Wednesday, June 2, 2010

Roadblocks and Checkpoints: So Much For Free Passage.

A person's reasonable expectation of privacy is not subject to arbitrary invasion solely at the unfettered discretion of the police. How many people know what this means? How many people know that when you are stopped at a roadblock or checkpoint, the police teeter dangerously on this edge?

The Fourth Amendment requires that a seizure must be based on specific, objective facts indicating that society’s legitimate interests require the seizure of the particular individual, or that the seizure must be carried out pursuant to a plan embodying explicit, neutral limitations on the conduct of individual officers. In Wilson v. Commonwealth, 29 Va. App. 63 (1999), the Court of Appeals agreed that stopping a car and detaining the driver at a roadblock or a checkpoint is a seizure within the meaning of the Fourth Amendment.
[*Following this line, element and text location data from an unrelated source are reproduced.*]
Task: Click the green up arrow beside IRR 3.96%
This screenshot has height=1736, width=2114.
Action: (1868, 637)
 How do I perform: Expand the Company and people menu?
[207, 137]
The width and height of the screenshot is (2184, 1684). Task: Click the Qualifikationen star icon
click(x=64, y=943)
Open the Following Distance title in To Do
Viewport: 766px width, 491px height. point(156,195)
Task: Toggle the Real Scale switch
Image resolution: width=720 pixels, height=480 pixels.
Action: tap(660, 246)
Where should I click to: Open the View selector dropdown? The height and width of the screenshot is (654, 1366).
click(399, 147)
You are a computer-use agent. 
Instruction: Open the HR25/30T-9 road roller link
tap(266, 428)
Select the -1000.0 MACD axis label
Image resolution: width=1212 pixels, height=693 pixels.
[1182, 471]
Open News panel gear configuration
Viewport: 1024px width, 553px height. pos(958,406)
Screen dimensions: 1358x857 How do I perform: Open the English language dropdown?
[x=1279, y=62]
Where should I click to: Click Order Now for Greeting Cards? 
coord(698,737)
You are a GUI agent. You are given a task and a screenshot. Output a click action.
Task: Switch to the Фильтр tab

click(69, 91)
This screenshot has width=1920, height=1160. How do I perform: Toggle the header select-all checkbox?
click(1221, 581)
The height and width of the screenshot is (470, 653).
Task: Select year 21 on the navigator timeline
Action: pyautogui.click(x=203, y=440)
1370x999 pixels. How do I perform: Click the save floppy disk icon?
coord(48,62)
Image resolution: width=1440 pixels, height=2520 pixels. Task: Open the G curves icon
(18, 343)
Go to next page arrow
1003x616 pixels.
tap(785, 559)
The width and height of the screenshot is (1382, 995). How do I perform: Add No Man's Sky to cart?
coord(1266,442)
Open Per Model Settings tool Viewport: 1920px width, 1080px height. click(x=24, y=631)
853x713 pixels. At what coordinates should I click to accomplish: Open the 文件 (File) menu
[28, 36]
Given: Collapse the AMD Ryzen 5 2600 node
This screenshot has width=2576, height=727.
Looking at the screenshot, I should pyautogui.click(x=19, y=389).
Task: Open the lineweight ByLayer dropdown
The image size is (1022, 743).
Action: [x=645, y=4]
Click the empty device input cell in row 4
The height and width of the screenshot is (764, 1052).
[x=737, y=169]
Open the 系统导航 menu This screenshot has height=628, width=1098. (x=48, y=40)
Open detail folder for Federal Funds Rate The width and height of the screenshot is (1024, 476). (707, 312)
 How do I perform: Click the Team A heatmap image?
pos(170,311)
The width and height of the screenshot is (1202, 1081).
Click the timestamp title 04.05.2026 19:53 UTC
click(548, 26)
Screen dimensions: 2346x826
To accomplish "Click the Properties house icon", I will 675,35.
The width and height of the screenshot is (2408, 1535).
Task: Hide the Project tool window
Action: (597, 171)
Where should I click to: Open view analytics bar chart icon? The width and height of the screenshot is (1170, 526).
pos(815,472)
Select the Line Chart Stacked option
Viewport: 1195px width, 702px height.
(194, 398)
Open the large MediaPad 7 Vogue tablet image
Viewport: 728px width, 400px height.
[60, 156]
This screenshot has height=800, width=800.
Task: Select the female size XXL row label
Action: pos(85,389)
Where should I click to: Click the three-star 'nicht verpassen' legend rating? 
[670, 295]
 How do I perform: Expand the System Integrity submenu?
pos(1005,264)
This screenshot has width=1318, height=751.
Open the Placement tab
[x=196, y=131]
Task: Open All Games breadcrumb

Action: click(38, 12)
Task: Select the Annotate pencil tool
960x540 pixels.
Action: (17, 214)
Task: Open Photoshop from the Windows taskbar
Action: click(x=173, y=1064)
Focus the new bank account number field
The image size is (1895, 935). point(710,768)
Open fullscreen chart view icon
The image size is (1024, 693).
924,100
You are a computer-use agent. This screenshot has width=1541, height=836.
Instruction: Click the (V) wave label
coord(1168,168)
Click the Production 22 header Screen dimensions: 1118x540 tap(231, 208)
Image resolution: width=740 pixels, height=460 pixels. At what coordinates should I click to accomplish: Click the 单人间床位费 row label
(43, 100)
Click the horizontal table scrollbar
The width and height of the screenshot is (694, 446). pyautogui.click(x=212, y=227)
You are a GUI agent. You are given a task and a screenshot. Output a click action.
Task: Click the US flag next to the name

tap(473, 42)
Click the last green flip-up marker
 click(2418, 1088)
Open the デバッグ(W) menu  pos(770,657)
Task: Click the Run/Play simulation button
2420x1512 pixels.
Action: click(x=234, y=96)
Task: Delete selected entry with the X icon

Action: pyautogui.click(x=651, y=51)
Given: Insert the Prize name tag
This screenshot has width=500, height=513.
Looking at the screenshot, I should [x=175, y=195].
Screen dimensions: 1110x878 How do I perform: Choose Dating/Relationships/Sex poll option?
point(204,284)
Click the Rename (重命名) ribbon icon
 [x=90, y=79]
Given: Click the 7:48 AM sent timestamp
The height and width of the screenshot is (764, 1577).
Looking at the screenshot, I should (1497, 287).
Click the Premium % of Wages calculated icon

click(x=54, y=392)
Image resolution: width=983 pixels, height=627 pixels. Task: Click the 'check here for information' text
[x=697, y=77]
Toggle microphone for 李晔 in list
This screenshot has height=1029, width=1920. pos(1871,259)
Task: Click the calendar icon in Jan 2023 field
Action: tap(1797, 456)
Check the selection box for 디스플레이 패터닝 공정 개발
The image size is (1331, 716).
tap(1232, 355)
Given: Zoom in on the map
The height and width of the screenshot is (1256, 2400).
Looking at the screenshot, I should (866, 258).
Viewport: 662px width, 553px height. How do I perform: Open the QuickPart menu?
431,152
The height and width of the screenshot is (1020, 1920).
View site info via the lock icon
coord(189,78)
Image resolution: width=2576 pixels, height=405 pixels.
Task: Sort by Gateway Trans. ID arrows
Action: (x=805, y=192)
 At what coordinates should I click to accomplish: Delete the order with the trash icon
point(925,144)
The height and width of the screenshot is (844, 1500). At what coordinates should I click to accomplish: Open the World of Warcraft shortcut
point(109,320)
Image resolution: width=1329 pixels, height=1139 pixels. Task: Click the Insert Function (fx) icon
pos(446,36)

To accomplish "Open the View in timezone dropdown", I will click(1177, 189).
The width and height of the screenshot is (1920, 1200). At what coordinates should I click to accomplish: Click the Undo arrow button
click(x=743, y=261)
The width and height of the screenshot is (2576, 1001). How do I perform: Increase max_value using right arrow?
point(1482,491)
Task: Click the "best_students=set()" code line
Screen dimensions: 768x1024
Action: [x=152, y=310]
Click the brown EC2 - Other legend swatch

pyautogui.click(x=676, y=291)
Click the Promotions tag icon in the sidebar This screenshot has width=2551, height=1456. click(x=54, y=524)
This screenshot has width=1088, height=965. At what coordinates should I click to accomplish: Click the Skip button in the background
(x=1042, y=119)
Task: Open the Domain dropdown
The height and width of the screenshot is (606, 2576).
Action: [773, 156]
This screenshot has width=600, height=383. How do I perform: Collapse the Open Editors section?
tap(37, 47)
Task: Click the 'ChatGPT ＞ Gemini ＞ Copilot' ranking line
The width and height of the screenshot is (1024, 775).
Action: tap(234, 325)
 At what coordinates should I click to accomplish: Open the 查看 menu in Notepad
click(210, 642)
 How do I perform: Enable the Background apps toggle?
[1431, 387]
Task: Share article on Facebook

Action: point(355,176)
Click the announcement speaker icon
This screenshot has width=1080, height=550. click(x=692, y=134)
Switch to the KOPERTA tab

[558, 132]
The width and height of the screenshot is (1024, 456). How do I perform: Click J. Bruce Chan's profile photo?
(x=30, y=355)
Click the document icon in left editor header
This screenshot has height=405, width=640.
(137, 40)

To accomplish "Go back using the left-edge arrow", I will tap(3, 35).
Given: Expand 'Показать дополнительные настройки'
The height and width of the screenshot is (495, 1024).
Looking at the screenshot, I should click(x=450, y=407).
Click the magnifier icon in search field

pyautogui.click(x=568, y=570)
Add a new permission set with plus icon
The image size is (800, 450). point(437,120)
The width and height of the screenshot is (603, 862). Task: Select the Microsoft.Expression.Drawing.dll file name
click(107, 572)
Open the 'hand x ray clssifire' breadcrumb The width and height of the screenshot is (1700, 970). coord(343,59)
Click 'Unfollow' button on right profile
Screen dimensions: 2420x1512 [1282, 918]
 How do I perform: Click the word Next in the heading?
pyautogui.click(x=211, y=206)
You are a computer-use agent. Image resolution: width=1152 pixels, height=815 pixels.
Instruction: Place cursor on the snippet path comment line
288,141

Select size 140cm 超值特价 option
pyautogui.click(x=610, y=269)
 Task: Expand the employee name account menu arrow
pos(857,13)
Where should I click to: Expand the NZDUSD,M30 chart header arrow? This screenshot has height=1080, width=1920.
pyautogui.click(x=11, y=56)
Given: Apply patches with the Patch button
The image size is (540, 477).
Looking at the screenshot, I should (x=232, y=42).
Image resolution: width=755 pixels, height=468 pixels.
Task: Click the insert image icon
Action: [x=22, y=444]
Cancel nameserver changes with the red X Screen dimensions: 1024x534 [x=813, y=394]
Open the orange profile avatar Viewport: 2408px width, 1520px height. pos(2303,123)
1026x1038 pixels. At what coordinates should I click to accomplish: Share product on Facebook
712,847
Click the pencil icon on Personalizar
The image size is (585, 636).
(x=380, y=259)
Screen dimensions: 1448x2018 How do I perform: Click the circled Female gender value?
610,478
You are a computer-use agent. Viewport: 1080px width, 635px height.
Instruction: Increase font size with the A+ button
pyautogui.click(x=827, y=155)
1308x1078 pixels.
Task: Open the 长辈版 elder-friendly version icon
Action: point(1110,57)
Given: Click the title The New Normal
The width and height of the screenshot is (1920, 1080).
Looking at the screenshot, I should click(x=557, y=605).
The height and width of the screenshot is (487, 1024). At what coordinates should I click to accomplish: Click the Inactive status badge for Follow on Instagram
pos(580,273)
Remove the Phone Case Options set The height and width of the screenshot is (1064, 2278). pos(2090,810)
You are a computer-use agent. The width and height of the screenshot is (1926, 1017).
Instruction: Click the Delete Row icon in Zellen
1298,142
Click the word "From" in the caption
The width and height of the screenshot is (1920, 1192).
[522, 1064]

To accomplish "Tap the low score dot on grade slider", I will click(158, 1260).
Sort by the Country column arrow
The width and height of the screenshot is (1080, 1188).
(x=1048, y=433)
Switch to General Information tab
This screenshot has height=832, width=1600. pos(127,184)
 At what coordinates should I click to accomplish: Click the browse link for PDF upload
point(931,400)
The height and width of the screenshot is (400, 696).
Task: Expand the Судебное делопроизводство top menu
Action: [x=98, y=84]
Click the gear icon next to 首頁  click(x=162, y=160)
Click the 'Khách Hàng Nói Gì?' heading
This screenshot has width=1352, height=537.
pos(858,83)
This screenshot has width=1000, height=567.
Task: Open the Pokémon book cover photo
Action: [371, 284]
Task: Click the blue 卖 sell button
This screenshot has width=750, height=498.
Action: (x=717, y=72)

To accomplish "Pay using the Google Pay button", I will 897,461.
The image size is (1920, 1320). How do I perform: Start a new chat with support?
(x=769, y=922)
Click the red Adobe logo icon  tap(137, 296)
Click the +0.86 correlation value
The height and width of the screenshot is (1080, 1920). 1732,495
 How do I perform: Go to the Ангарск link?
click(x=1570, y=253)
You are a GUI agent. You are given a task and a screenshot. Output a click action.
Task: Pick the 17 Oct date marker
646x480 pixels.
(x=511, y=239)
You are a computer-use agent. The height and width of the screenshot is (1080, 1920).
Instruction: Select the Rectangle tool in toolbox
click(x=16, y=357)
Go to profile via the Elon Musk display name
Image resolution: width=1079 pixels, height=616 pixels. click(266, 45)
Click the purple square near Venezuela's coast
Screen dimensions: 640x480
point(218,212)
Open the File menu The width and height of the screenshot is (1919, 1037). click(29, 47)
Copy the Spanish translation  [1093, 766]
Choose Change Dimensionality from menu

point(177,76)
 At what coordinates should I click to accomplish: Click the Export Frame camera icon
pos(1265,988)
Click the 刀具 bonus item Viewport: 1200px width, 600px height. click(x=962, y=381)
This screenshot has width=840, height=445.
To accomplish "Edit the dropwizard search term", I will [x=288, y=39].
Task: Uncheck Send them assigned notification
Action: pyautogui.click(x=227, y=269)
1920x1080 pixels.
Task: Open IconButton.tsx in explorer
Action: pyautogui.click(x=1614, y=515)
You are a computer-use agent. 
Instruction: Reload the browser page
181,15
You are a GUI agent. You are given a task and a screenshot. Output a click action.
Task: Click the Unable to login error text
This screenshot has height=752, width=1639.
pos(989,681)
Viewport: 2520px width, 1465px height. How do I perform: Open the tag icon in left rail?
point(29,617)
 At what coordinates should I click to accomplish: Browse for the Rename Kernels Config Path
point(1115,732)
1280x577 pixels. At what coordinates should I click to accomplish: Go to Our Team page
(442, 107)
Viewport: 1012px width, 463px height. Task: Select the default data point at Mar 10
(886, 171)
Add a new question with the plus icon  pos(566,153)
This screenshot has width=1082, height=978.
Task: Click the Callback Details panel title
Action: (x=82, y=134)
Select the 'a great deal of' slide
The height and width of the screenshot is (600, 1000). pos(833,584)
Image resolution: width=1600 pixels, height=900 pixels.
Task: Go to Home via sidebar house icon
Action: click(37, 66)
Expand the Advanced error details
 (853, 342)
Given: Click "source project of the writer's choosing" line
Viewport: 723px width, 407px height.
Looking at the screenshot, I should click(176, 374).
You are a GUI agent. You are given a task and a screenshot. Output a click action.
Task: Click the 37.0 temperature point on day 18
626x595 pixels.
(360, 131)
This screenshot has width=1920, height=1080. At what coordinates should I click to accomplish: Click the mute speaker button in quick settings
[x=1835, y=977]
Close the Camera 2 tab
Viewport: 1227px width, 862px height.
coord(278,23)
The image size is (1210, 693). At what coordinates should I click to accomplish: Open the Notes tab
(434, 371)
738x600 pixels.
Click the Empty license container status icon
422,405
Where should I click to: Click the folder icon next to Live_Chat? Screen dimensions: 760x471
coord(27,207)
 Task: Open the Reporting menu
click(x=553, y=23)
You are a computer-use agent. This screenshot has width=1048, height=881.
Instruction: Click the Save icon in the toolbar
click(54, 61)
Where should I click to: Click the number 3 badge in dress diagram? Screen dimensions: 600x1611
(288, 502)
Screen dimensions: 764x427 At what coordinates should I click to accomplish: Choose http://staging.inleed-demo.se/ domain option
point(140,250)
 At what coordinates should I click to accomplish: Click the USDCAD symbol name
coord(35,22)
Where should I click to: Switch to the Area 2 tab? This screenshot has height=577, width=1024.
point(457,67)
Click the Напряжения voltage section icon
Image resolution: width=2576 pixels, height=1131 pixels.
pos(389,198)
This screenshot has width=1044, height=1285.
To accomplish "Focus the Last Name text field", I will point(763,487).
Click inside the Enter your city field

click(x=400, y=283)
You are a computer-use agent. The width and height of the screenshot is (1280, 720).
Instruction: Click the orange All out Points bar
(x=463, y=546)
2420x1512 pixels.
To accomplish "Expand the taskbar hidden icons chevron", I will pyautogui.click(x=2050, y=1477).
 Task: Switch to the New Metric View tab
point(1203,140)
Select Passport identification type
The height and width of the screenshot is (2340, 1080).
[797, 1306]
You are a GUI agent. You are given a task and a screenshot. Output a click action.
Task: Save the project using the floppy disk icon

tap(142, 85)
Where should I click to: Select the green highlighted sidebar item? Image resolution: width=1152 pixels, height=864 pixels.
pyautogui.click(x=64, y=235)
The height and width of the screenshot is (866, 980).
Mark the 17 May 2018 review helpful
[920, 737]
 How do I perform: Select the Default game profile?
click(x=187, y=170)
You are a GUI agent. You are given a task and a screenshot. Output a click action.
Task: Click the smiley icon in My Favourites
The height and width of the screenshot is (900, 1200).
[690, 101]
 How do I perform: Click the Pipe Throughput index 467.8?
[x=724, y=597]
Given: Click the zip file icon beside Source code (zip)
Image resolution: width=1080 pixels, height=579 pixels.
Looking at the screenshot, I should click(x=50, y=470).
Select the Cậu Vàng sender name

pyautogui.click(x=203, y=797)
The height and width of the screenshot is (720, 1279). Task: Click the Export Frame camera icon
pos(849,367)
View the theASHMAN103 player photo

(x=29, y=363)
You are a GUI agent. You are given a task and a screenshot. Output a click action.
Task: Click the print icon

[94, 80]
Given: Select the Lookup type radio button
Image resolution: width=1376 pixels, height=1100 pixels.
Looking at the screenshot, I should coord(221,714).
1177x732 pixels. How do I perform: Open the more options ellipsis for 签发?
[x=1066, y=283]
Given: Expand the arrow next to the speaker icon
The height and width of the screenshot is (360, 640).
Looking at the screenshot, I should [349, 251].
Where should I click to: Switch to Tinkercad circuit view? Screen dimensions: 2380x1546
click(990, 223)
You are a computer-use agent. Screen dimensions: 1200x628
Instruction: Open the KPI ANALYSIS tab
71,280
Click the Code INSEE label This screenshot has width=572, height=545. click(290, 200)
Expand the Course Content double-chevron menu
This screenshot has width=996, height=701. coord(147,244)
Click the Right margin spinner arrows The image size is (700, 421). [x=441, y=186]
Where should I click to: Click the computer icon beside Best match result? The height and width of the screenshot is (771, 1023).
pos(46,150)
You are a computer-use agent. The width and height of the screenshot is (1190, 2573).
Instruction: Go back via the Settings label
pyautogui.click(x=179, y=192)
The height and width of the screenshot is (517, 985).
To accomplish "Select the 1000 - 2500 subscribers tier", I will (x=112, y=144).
To determine whether or not a checkpoint is constitutionally valid, the court applied the balancing test established in Brown. The Brown test involves the weighing three criteria: (1) the gravity of the public concerns served by the seizure, (2) the degree to which the seizure advances the public interest, and (3) the severity of the interference with the individual liberty. The court stated the Commonwealth must present some evidence establishing the method employed will be an effective tool for addressing the public concern involved.

In Lowe v. Commonwealth, 230 Va. 346, 337 S.E. 2d 273 (1985), an arrest was made at a checkpoint conducted pursuant to a checkpoint plan. Analyzing the plan on the criteria set forth in Brown, the Supreme Court held: "Balancing the state’s strong interest in protecting the public from the grave risk presented by drunk drivers, against the minimal inconvenience caused motorists approaching the roadblock, we hold that the action of police in this case was not an impermissible infringement upon defendant’s reasonable expectation of privacy."

In Simmons v. Commonwealth, 238 Va. 200, 380 S.E. 2d 656 (1989), the Virginia Supreme Court considered a license and registration checkpoint established and conducted by a couple of troopers on their own initiative. The troopers stopped and inspected every vehicle passing through the checkpoint. This checkpoint was deemed unconstitutional. The Court demanded that that checkpoints, if they are to be undertaken, must be done pursuant to an explicit plan or practice which uses neutral criteria and limits the discretion of officers conducting the roadblock.

In Wilson, the court held where no evidence that a security checkpoint at the entrance to an apartment complex addressed concern about drug dealing or even that there existed empirical evidence that there was such a problem the roadblock stop at the defendant’s vehicle was held to be unconstitutional.